La respuesta más compleja a la pregunta planteada sería saber qué ha pasado en la sociedad catalana después del proceso separatista, qué consecuencias ha habido en la percepción de la ciudadanía, qué cambios se han dado en el marco mental de la población, qué ha sido de la identidad catalana fuerte que pretendió imponer el nacionalismo ya desde los tiempos de Pujol. Si sabemos esto, se podrán afrontar las lógicas y estrategias necesarias para alcanzar metas políticas. Mi tesis es que, una vez asentado el polvo levantado por estos años «revolucionarios», hemos visto cómo la construcción «top-down» de identidades fuertes con el objetivo de lograr metas políticas hoy en día es algo casi inalcanzable. La identidad se ha convertido en algo dinámico, elástico y multidimensional que ningún aparato gubernamental puede imponer de forma eficiente. El control de la información, la creación de simbologías interiorizadas y objetivadas, la imposición de una «sola cultura», de la mano de una única lengua genuina, todo ello a través de medios de comunicación y un entramado cívico y social, ha sido desbordado por las nuevas formas de comunicación y relación, especialmente entre los jóvenes.
La asimetría entre la imposición identitaria y lo que ofrecen las «ventanas abiertas al mundo», como son las redes sociales (entre otros instrumentos), provocó un rechazo, ya que se visualizaba una gran contradicción entre lo que decían el gobierno y los partidos nacionalistas y la realidad vivida por esas generaciones jóvenes.

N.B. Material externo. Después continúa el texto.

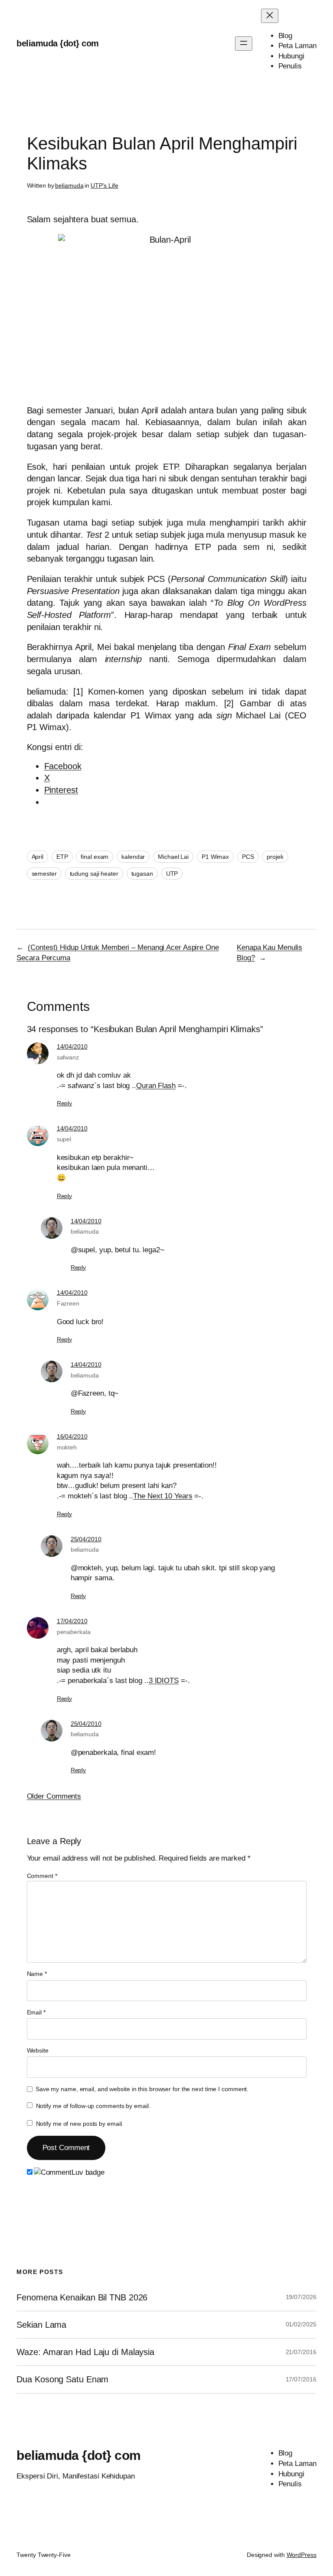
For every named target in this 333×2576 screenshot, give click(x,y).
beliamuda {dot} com (57, 43)
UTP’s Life (104, 185)
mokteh (67, 1447)
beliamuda (69, 185)
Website (38, 2050)
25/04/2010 (86, 1539)
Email (36, 2012)
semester (44, 873)
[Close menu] (269, 16)
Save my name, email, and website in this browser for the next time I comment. (142, 2088)
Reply (64, 1103)
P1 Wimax (215, 856)
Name (37, 1973)
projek (275, 856)
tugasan (142, 873)
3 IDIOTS (164, 1680)
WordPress (302, 2554)
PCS (248, 856)
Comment (42, 1875)
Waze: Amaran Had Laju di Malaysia (85, 2352)
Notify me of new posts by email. (80, 2123)
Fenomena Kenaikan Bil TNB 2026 (81, 2297)
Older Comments (54, 1796)
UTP (172, 873)
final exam (94, 856)
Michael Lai (173, 856)
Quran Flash (156, 1086)
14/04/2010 (72, 1046)
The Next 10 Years (162, 1496)
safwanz (68, 1057)
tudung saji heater (94, 873)
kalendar (133, 856)
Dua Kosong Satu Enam (62, 2379)
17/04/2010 (72, 1621)
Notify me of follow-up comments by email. (93, 2105)
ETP (62, 856)
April (38, 856)
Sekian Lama (41, 2324)
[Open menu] (243, 43)
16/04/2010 (72, 1436)
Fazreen (68, 1303)
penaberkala (74, 1631)
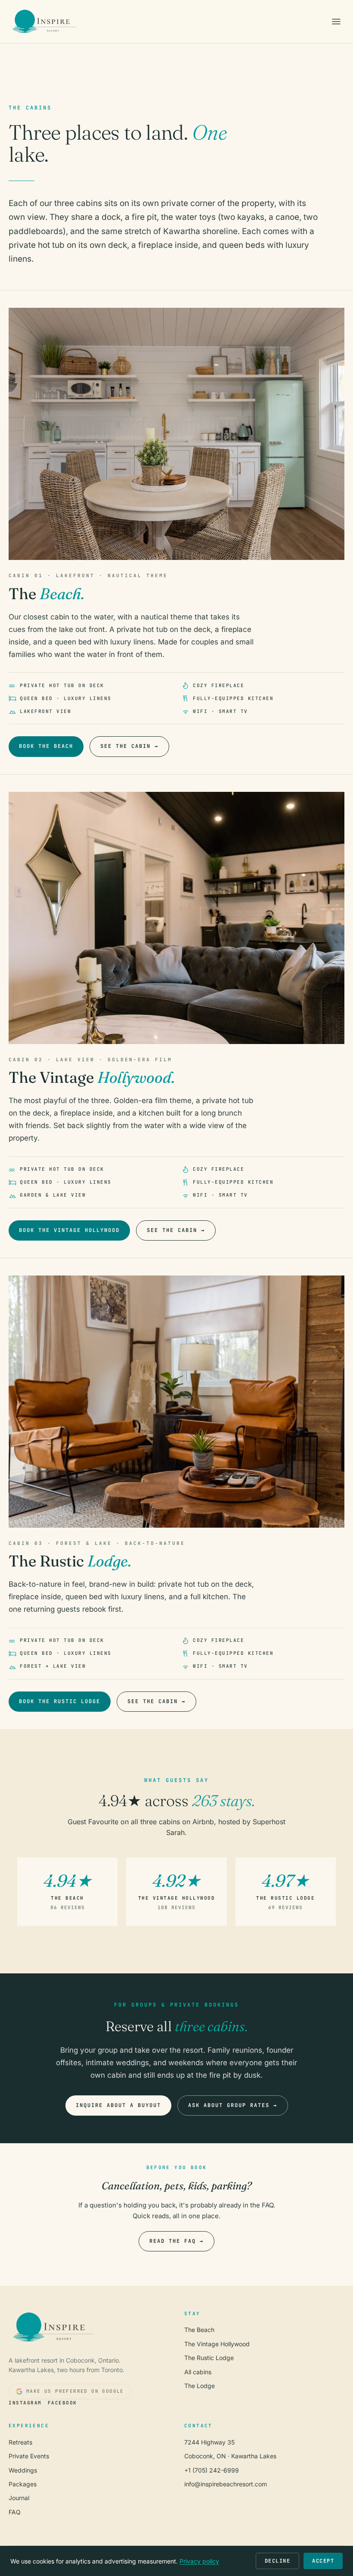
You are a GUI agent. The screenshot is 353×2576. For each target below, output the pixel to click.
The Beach (199, 2329)
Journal (19, 2497)
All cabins (197, 2372)
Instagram (25, 2403)
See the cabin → (129, 746)
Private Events (29, 2456)
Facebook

La eficacia del plan de ingeniería social implantado por Jordi Pujol empezó a decaer a principios de los años 2000. La lejanía del planteamiento nacionalista con esta nueva forma de entender el mundo ya se detectaba durante el «prusés» (encargué un estudio que así lo revelaba allá por 2018), y ha sido una de las claves de su fracaso. Es lo que nos encontramos ahora, una sociedad dual, dividida entre las generaciones predigitales, muy expuestas al Programa 2000 de Pujol, y las digitales nativas, que desbordaron el marco creado por el nacionalismo, preocupadas por cuestiones mucho más pegadas al terreno que por románticas ensoñaciones. Estaríamos ante una identidad abierta, híbrida y múltiple, cuyo peso específico de cada característica está determinado por ese esquema predigital-posdigital (en su forma socializadora).
Esta nueva sociedad, surgida de los rescoldos del proceso separatista, es mucho más compleja de lo que aparenta. Entre otras cosas, está más que vacunada ante los discursos agresivos y excluyentes; quiere y necesita proyectos y relatos de futuro, esperanza y progreso. La dualidad predigital-posdigital se irá mitigando por un mero hecho biológico: interpretar la realidad (te guste más o menos) y actuar sobre ella debería ser el imperativo de cualquier político. Estoy convencido de que estamos ante una gran oportunidad: la fuerza del PSOE en Cataluña es, paradójicamente, su principal debilidad, por ser este el único caladero de votos que le queda para seguir adelante con su programa «plurinacional». Es por ello que la oposición catalana debería bajar al terreno de la nueva realidad «posprusés», volver al pragmatismo utilitarista, trazar las estrategias adecuadas y lanzarse a la conquista de una Cataluña ávida de nuevas formas, nuevas propuestas y nuevos relatos.